Now I'm in my son's old primary school helping in Primary 3.  Unfortunately it's maths again but much more my level.  Some kiddies are quite good at it, in fact there's a wonderboy who's at primary 7 stage, but there are several who, like myself, struggle.  Yesterday it was division and multiplication, thankfully using the two times table.  No problem for me but some of them were completely stumped by ten divided by two followed by five multiplied by two.  I've discovered that's quite hard to explain (especially to a very sweet little boy who the other day couldn't take 9 away from 10 without counting extremely slowly on his fingers.)  I heard myself blathering on, "what's 10 divided by 2?  What's half of 10?  If I have 10 cakes and I divide them into 2 how many is that?  Look at my fingers... ten, take half away, how many now?"  Talk about confusing.  At the end of all that I'd forgotten the original question and the child looked like his spirit had left his body.  It was a blessed relief for both of us when they moved onto writing their diaries.  At least I can spell "Fruit Shoot" and "trampoline" but I did panic for a moment about the apostrophe in "Shepherd's Pie".
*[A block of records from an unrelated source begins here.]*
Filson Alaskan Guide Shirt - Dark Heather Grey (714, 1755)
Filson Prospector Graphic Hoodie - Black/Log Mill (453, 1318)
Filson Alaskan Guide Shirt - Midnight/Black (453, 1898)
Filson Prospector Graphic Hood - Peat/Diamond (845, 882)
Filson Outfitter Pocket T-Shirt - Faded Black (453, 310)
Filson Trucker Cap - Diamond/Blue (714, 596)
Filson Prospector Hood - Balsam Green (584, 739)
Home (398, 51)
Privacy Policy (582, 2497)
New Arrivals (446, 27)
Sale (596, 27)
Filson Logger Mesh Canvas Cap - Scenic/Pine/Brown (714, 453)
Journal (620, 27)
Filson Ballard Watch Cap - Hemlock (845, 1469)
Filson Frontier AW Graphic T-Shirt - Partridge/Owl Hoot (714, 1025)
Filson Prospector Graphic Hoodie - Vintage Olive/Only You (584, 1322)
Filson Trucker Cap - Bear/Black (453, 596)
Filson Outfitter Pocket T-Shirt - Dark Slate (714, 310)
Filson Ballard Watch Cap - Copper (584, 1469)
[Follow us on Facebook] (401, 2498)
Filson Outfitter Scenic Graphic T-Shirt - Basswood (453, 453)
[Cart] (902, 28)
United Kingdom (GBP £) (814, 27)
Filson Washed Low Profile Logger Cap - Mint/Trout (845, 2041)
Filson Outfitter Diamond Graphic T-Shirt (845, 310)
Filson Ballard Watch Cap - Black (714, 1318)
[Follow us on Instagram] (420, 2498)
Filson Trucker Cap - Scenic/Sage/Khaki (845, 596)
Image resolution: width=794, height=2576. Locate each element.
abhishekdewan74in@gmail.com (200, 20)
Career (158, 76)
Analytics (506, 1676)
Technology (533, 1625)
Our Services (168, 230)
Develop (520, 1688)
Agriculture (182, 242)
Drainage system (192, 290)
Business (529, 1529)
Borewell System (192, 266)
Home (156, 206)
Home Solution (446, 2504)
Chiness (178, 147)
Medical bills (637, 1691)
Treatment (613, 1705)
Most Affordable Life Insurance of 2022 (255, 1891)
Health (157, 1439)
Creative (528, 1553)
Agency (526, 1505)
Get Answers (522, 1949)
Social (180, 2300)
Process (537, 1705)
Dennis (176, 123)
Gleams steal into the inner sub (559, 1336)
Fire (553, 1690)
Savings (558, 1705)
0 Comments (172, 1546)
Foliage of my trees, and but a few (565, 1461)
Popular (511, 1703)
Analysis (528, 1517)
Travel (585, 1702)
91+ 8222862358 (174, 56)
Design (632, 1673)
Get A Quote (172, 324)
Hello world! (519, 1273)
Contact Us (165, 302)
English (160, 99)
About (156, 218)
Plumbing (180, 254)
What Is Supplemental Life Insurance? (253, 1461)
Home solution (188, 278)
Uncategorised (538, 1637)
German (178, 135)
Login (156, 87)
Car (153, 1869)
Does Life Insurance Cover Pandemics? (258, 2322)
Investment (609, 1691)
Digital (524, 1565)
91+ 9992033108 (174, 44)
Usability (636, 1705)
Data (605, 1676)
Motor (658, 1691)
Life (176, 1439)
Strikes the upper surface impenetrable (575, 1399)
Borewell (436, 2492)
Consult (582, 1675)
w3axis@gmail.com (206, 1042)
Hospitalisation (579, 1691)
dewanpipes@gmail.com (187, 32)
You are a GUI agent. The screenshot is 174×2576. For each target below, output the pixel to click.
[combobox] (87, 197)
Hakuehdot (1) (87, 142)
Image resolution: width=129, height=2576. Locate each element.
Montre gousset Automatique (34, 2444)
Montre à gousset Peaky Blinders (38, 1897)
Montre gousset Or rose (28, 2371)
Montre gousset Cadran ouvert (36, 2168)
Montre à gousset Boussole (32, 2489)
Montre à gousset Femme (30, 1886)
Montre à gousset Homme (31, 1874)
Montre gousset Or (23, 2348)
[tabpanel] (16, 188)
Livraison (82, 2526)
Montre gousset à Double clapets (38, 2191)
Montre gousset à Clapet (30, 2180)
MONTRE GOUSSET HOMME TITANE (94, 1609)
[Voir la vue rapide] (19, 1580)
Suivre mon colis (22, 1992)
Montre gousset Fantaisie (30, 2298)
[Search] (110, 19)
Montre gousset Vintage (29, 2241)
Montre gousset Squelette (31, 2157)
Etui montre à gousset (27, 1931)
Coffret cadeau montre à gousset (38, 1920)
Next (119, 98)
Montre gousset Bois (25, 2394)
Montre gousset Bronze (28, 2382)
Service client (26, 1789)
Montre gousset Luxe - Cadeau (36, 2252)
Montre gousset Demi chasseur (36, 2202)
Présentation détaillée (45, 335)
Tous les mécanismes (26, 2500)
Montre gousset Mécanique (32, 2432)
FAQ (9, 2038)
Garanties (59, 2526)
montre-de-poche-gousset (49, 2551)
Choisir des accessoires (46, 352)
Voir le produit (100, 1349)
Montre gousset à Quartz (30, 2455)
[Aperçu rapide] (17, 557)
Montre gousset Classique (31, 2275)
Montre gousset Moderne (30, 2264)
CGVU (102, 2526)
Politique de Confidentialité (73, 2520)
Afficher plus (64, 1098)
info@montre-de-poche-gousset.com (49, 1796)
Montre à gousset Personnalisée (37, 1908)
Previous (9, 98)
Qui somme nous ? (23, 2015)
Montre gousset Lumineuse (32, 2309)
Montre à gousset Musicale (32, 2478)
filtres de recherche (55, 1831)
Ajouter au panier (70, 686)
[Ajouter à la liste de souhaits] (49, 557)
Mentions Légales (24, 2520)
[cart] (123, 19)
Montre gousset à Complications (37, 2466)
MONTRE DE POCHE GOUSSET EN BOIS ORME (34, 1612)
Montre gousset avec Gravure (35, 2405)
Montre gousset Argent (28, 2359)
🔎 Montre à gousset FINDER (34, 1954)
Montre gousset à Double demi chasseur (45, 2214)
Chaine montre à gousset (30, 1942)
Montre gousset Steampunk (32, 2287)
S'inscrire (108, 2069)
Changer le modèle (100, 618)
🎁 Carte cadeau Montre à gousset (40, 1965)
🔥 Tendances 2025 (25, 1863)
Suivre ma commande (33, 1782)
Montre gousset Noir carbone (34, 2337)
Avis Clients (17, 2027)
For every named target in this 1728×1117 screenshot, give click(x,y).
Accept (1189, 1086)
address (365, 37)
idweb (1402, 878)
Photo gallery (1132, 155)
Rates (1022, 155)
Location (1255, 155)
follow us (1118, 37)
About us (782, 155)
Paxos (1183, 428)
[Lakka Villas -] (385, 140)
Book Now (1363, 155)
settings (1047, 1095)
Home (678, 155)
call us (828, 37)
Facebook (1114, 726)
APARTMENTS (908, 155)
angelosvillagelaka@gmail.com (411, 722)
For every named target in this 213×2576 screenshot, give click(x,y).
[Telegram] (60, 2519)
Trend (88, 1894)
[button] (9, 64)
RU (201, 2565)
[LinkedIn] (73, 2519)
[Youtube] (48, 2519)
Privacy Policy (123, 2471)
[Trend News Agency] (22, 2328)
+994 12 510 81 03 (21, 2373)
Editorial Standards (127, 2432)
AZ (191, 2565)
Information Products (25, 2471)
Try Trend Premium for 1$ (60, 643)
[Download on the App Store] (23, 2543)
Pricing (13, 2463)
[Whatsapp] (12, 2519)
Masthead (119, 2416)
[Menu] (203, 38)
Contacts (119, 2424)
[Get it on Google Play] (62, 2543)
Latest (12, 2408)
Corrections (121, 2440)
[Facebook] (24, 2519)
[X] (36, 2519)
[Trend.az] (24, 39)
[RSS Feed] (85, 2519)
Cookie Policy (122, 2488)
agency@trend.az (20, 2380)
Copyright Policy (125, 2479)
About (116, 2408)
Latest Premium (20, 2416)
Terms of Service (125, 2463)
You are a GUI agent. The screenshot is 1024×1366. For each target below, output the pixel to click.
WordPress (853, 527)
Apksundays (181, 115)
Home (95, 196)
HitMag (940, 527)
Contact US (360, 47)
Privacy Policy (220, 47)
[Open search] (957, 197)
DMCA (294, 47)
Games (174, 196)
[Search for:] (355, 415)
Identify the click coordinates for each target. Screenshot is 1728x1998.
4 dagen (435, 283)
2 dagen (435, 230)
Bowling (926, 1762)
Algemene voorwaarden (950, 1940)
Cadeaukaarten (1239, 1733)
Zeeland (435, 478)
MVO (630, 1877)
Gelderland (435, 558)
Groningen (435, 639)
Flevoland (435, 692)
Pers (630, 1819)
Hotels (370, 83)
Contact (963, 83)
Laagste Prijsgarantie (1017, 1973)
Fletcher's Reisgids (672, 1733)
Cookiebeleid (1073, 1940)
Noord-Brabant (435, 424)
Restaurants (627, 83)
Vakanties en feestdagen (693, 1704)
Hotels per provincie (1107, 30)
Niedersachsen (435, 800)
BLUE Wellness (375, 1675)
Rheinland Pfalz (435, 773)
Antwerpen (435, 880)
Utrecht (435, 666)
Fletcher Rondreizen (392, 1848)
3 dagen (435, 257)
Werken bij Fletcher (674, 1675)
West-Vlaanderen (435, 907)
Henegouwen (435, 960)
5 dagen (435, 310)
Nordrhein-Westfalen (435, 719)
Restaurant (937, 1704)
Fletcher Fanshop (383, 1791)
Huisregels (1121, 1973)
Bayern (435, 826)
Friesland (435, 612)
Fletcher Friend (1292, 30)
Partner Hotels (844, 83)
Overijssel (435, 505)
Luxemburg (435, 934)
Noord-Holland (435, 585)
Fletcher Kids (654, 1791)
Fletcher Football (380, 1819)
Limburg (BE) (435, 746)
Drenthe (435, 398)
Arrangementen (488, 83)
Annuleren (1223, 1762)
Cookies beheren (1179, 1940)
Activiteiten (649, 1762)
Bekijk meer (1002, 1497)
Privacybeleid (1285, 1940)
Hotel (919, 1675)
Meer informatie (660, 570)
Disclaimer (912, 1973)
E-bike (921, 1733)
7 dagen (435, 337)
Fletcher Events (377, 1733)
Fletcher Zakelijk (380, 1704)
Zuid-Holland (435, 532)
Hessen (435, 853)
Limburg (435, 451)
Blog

After that I looked distinctly haggard.   The Revitalift really has got its work cut out.

Monday 5 October 2009

Care Homes for the Elderly vs NHS



Perhaps being one of the "Sandwich Generation" (caring for elderly parents and also still bringing up a family) is good preparation for what's ahead.  A few hundred years ago I would have been described as an "old crone", and my mother (the one on the left) as a "mad old crone" but times and sensitivities change and now mum, God bless her, is "elderly mentally ill".   We spent the day in Edinburgh yesterday visiting her.  Eighteen months ago I was happily ignorant about nursing homes but since then have been on a fast-track learning curve.  Poor Mother, who's 88, started off in one in Glasgow, very briefly, before we moved her to top drawer home in Edinburgh.  The teak laminate and wipeable wing chairs were removed from her room and replaced with her own furniture from her flat (which was sold to fund all this - it was over £900 per week).  She seemed to settle in ok but after a couple of months she was moved to their other unit for more serious cases. 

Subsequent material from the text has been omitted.